[Pixel coordinate grounding data]
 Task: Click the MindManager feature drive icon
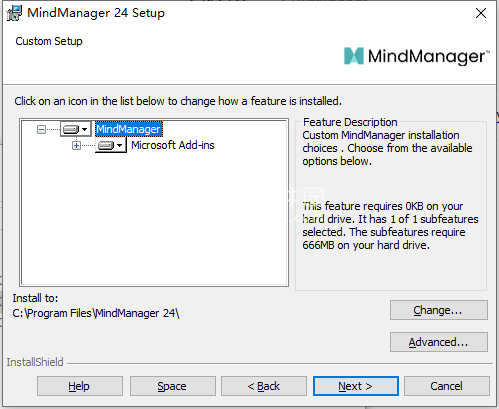[x=71, y=129]
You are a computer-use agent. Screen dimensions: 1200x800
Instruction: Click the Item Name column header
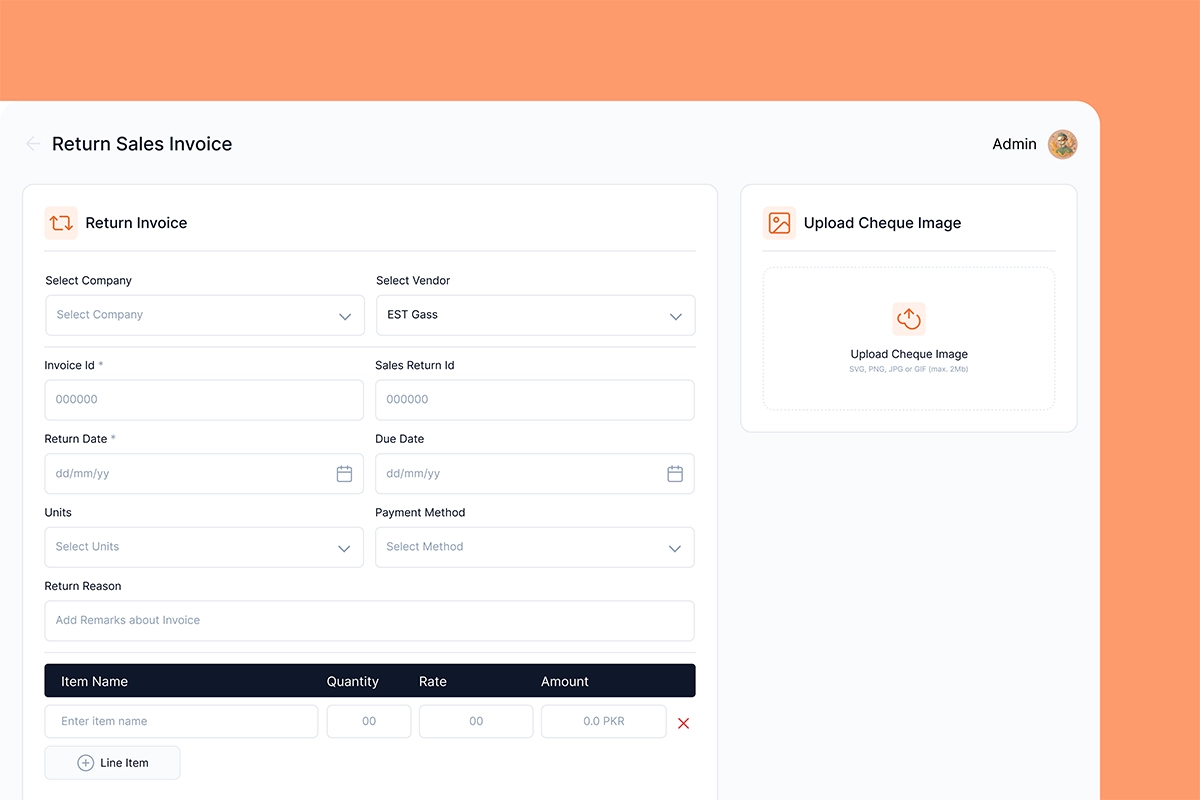click(x=94, y=681)
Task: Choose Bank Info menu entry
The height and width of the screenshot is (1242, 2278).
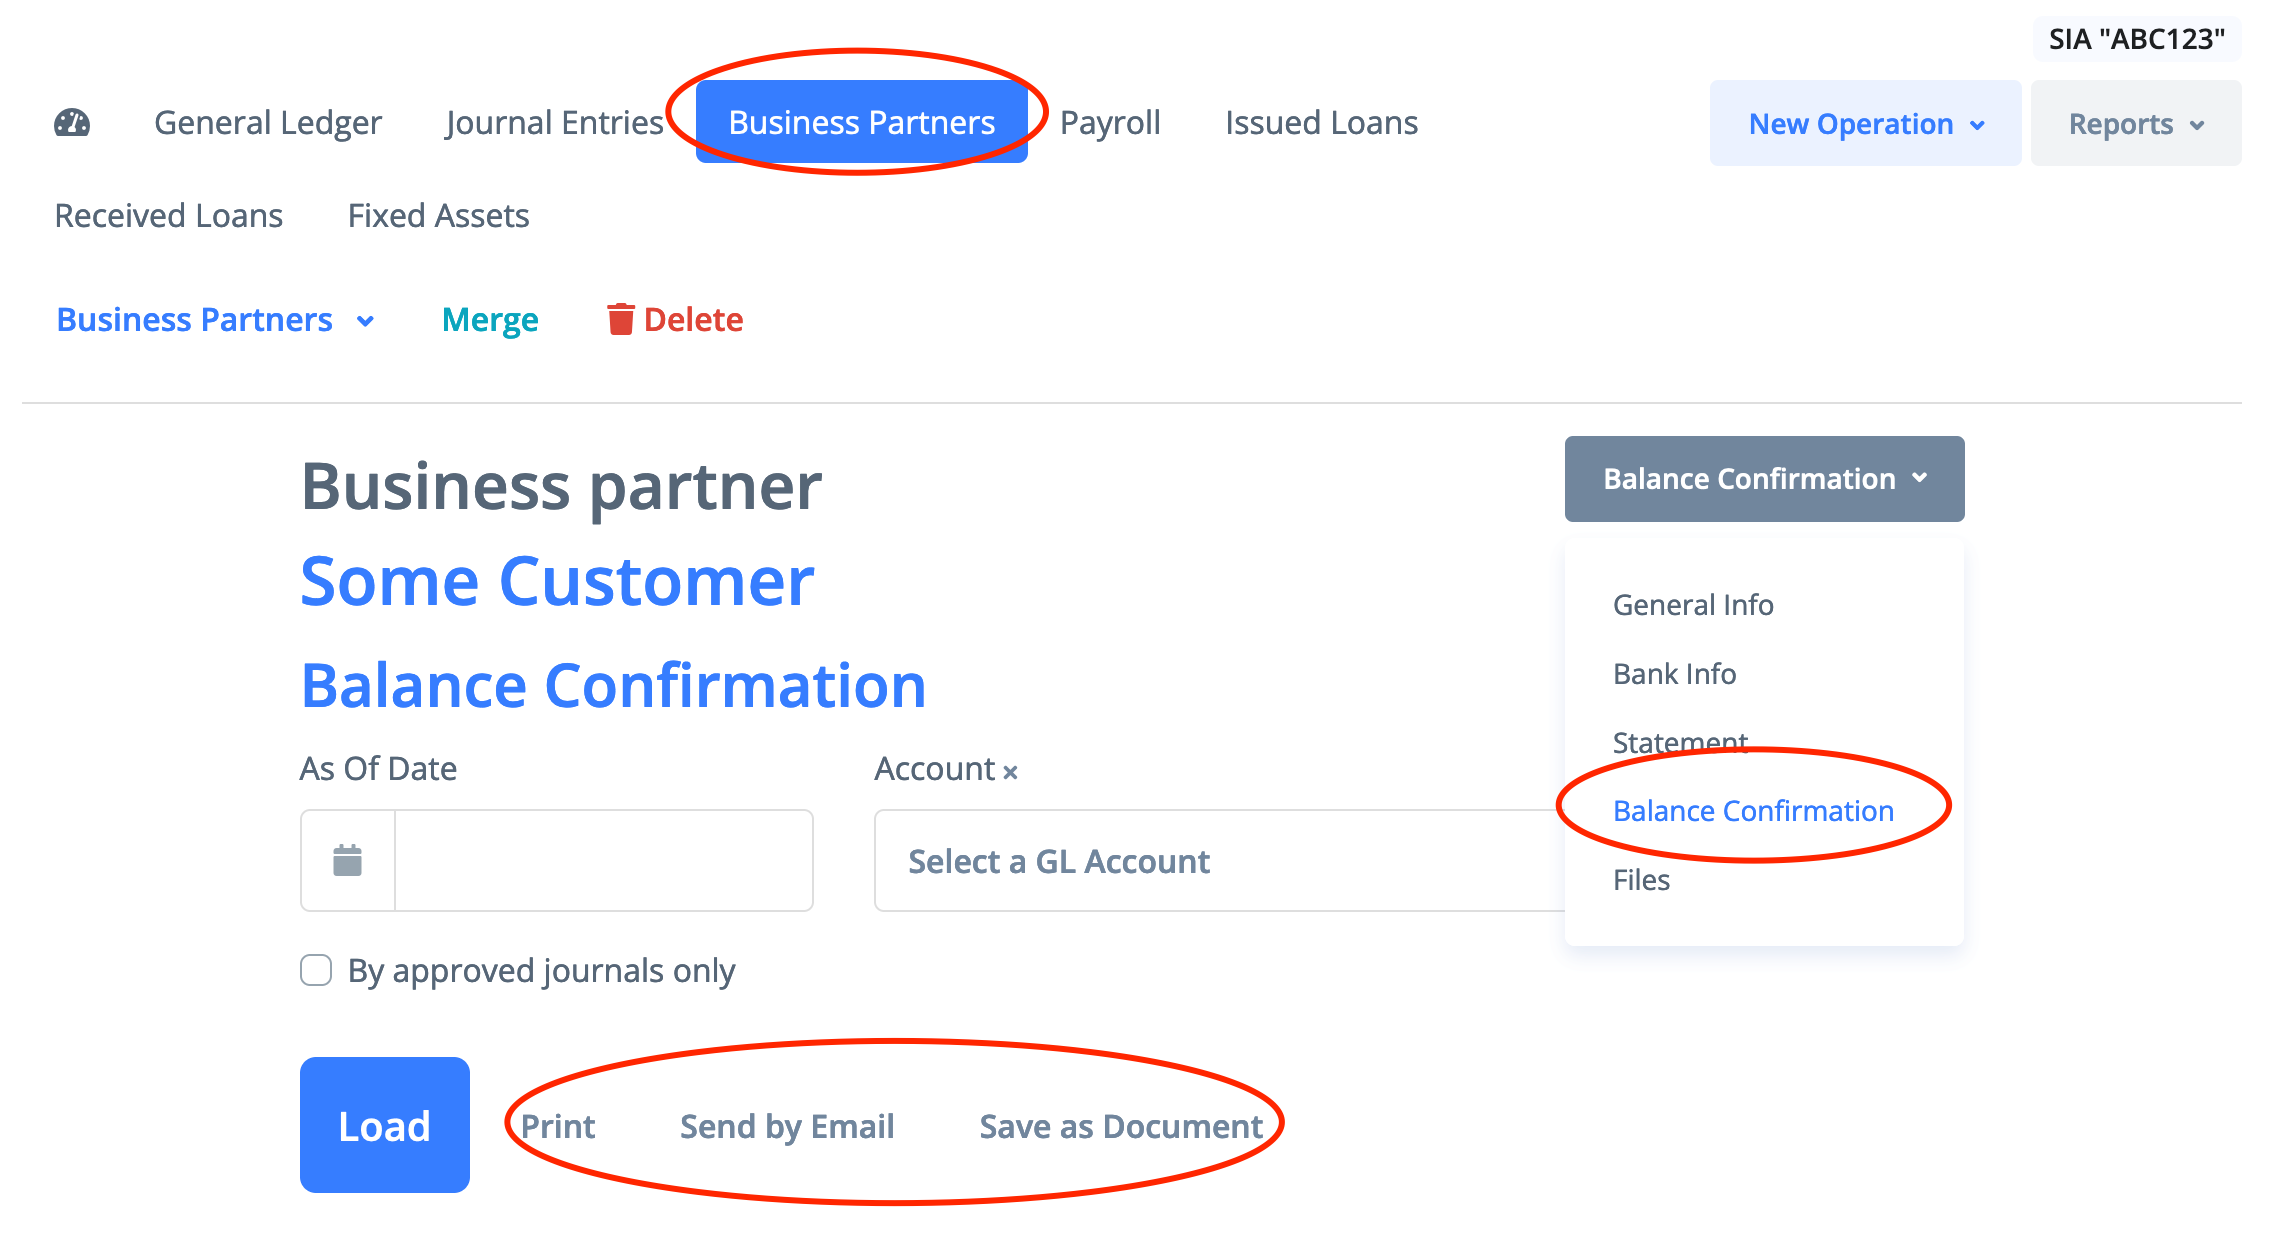Action: (x=1674, y=674)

--- YOUR TASK ---
Please retype, exactly and only, the lines from the one holding "Instruction: Click the" to the end of the entries, both ends included, without any pictures.

--- ANSWER SPACE ---
Instruction: Click the Item Name column header
click(x=94, y=681)
Task: Choose Bank Info menu entry
The height and width of the screenshot is (1242, 2278).
Action: (x=1674, y=674)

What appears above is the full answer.